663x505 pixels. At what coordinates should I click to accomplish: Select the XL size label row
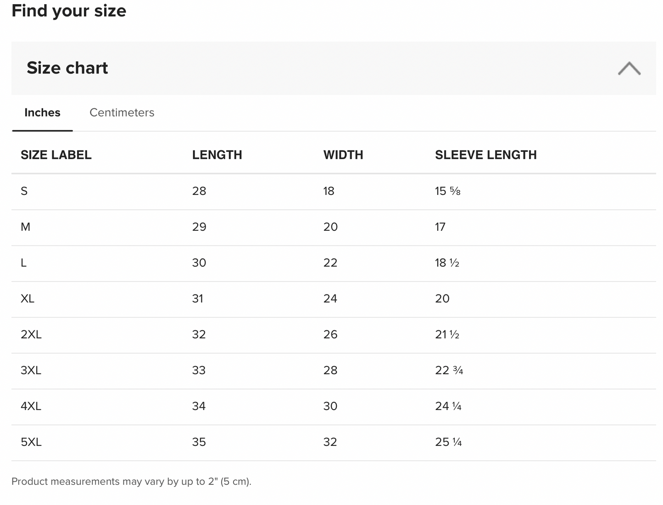(28, 299)
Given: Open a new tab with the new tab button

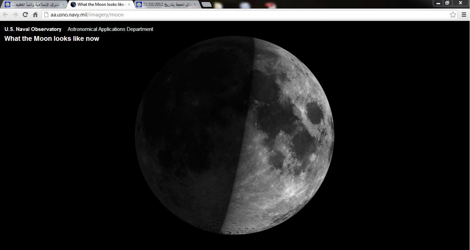Looking at the screenshot, I should 206,4.
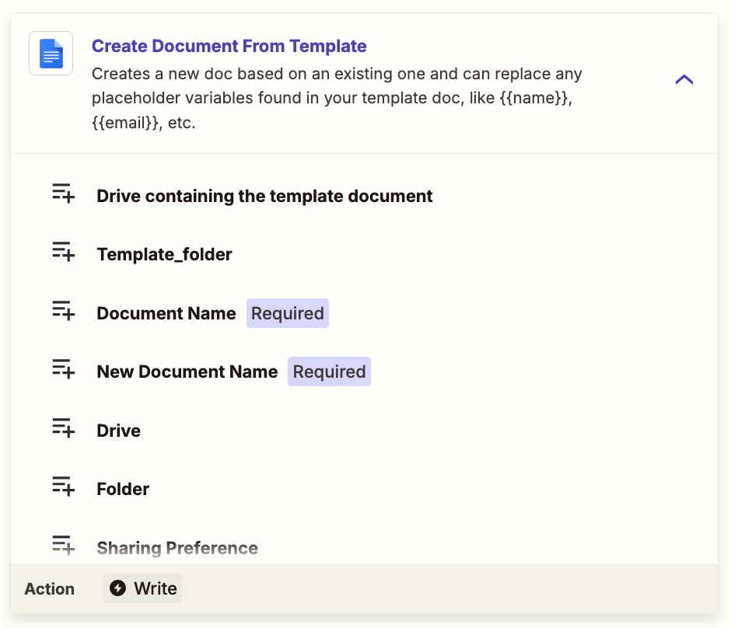Click the add-field icon beside Sharing Preference

point(64,545)
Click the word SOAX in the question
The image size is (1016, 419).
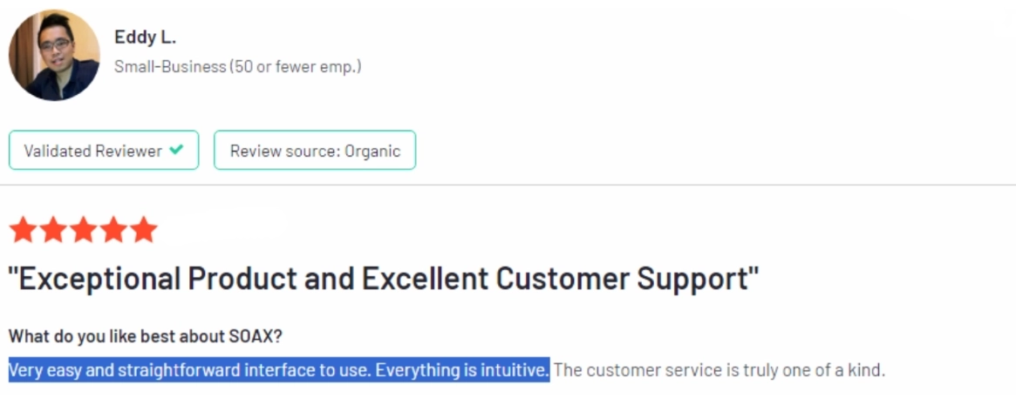coord(253,336)
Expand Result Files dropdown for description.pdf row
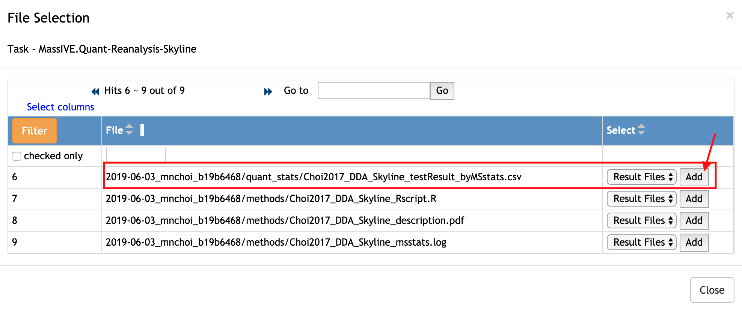This screenshot has height=311, width=742. (641, 220)
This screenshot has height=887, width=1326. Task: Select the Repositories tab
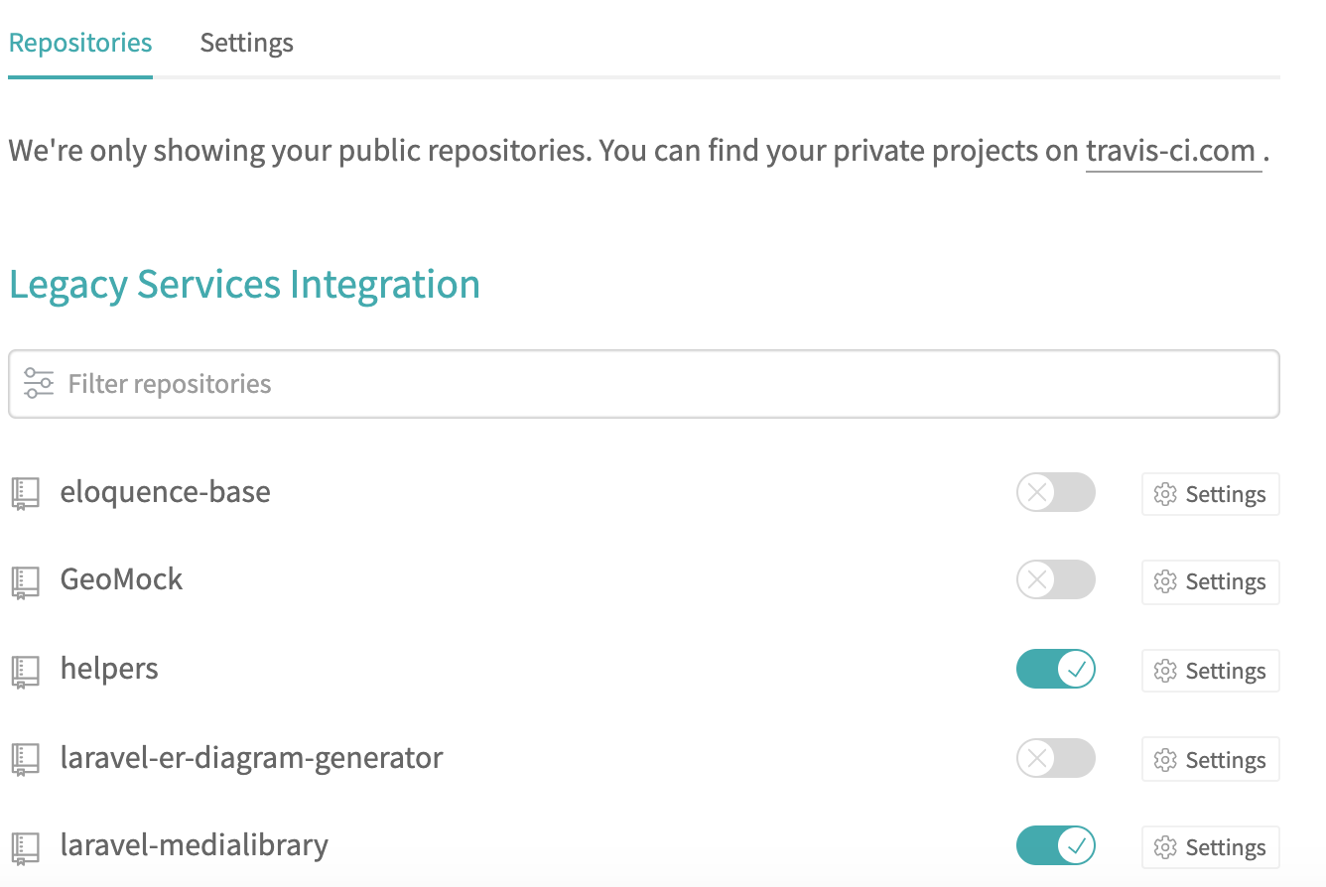[x=79, y=43]
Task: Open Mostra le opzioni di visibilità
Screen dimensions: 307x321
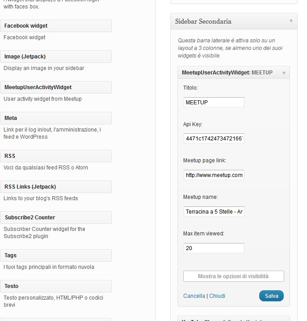Action: [x=234, y=276]
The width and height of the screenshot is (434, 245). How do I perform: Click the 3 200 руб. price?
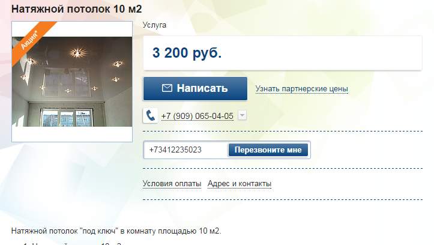pos(187,53)
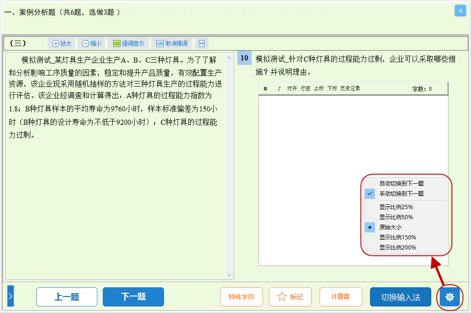Expand the left side panel arrow
The height and width of the screenshot is (313, 471).
tap(11, 297)
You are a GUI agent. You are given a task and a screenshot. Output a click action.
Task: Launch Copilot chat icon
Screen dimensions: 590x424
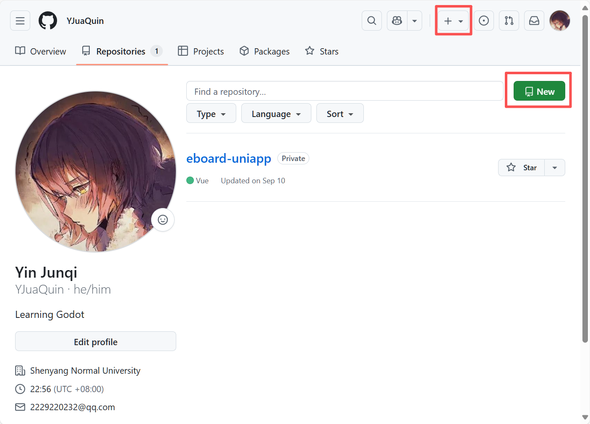point(397,21)
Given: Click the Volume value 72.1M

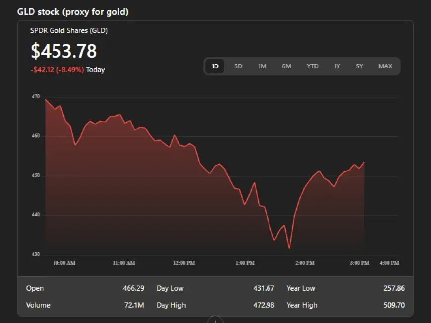Looking at the screenshot, I should click(x=134, y=305).
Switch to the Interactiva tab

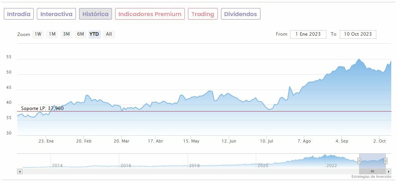coord(56,14)
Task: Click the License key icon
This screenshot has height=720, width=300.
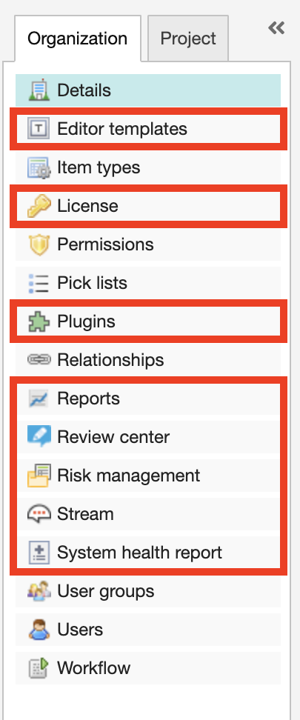Action: (x=39, y=206)
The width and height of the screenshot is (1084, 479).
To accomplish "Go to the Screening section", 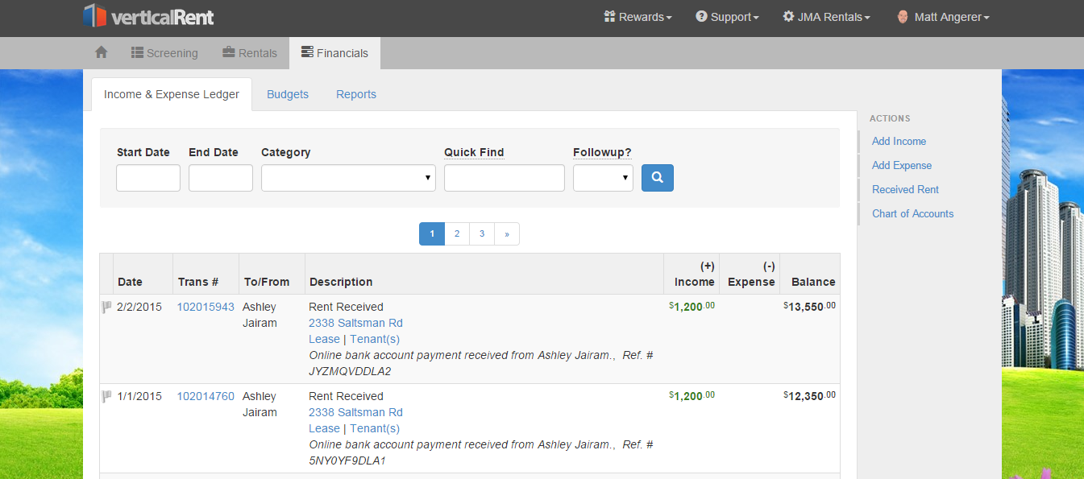I will coord(164,53).
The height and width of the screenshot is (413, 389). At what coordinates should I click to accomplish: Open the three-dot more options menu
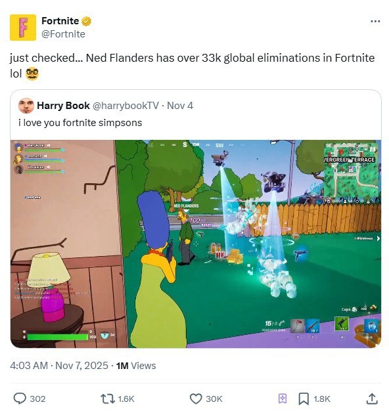pos(375,21)
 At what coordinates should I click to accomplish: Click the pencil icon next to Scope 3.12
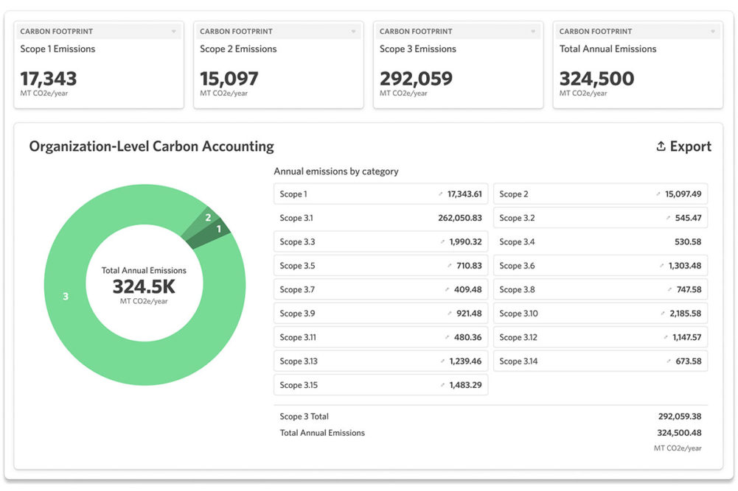coord(666,337)
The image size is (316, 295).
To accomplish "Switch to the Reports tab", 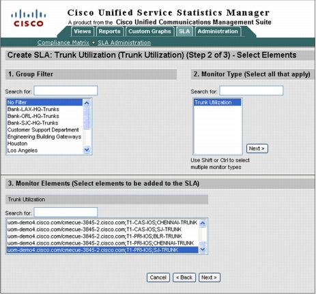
- - -
## Instructions to follow
What is needed is an exact repeat of only the lines from the one containing "The height and width of the screenshot is (413, 389)." through the last line of the listing above, both ends included, without the pictures.

## Response
The height and width of the screenshot is (413, 389). At what coordinates should I click to accomplish: Open the three-dot more options menu
pos(375,21)
 At what coordinates should I click to accomplish: Click the pencil icon next to Scope 3.12
coord(666,337)
The image size is (316, 295).
To accomplish "Switch to the Reports tab", 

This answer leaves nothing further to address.